- THE PROBLEM
Pull out each line of the records that contains the string "extra". Uppercase and lowercase letters count as different.
# # # # #
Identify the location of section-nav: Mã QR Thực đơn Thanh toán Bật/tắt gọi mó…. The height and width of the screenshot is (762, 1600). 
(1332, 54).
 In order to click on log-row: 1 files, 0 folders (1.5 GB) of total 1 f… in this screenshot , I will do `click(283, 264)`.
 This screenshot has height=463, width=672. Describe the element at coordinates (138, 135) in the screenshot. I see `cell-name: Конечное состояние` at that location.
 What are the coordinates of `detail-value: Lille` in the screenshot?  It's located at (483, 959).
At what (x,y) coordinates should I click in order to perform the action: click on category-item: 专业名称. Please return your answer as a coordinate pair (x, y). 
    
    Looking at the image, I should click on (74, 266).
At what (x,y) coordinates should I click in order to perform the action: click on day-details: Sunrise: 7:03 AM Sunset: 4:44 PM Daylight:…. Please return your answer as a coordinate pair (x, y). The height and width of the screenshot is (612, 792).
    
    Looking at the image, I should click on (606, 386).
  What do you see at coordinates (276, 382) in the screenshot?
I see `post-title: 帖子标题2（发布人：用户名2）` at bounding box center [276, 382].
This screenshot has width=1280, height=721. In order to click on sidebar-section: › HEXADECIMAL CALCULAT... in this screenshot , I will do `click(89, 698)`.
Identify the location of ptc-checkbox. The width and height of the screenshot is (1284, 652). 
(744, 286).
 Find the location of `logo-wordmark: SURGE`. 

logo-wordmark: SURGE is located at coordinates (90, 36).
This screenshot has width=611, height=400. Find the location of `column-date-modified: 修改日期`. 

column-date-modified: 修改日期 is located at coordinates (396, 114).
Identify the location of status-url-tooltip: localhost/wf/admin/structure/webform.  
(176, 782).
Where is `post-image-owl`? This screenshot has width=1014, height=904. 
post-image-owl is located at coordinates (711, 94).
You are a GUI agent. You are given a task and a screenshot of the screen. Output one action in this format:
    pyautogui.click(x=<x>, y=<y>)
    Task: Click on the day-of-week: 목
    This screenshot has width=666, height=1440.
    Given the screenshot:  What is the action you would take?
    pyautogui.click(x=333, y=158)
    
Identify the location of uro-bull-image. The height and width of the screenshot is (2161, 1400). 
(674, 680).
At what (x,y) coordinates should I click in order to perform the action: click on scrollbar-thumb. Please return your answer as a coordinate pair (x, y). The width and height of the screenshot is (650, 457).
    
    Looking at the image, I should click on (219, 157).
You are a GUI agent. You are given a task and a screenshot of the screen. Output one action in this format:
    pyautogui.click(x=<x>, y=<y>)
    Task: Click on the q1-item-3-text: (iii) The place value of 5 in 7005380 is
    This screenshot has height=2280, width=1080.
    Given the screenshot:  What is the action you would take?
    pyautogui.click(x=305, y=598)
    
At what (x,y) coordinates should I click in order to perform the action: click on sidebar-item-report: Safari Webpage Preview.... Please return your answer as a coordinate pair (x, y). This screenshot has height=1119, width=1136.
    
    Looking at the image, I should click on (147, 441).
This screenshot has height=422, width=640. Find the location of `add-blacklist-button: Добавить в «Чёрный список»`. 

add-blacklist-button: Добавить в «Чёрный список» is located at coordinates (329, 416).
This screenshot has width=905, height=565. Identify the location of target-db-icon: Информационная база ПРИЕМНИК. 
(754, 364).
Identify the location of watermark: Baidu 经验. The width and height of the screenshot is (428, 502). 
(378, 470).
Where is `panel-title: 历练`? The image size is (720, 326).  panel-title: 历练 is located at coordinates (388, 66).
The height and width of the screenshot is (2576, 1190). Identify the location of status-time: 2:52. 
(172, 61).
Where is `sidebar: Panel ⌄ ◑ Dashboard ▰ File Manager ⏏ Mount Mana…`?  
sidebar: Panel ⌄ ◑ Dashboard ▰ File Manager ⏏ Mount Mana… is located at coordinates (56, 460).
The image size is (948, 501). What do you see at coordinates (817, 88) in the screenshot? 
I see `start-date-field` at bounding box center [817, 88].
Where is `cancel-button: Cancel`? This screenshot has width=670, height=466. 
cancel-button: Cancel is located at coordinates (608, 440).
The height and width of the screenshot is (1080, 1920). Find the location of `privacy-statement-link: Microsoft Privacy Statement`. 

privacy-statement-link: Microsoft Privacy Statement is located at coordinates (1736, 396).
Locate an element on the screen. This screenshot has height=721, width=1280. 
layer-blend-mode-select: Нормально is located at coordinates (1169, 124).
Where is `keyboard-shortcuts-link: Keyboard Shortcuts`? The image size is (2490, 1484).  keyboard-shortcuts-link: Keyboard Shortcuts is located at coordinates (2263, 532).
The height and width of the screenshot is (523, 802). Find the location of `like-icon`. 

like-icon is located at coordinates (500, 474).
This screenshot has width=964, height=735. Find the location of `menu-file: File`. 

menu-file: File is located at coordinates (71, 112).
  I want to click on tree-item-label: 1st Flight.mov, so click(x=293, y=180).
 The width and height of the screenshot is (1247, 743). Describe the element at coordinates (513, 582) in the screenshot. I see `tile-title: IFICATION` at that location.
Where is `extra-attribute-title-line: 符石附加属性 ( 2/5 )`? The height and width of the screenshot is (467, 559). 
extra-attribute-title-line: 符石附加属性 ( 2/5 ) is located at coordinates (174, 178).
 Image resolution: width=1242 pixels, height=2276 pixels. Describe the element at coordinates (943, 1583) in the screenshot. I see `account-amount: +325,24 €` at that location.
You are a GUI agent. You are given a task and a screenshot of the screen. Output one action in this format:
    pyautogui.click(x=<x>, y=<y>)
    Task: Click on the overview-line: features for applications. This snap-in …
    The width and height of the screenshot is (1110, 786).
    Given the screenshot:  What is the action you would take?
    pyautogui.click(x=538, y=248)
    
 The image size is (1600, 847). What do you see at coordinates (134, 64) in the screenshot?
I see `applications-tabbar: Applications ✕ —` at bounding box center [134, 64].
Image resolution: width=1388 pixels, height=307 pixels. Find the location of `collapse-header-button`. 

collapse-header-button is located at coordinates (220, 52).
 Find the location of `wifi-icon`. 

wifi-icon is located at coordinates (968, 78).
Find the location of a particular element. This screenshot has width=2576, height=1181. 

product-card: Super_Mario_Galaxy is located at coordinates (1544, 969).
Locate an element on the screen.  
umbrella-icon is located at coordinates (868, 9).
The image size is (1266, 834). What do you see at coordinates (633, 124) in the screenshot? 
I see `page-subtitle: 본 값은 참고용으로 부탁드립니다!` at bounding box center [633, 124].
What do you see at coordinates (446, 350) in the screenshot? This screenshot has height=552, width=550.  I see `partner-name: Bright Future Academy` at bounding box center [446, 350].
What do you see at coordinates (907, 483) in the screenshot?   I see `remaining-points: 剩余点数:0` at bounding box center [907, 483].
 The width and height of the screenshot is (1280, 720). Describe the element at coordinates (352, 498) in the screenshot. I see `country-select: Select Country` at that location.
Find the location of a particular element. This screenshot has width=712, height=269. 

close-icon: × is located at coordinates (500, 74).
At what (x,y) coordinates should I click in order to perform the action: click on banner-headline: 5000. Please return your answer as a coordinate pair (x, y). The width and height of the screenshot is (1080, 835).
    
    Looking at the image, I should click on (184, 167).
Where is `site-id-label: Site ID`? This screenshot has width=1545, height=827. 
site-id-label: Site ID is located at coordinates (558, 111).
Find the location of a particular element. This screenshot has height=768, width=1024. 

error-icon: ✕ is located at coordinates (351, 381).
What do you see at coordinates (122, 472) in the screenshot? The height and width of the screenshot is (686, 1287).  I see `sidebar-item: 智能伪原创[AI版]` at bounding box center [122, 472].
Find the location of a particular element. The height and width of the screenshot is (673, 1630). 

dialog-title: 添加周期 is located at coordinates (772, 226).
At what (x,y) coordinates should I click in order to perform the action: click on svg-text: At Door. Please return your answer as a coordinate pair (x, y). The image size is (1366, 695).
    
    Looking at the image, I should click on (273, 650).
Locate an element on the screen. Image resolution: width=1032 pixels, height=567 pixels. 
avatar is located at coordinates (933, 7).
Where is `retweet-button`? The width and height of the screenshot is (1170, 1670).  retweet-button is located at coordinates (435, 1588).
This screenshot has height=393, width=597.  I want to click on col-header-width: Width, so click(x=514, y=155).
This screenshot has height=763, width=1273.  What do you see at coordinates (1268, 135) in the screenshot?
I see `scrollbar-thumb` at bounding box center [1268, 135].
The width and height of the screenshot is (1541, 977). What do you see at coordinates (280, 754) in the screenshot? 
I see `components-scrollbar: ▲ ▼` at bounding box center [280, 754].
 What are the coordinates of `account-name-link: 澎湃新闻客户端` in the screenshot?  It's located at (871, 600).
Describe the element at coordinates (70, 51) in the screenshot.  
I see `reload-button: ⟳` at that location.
# # # # #
- TASK ANSWER
Where is `extra-attribute-title-line: 符石附加属性 ( 2/5 )`? The height and width of the screenshot is (467, 559). 
extra-attribute-title-line: 符石附加属性 ( 2/5 ) is located at coordinates (174, 178).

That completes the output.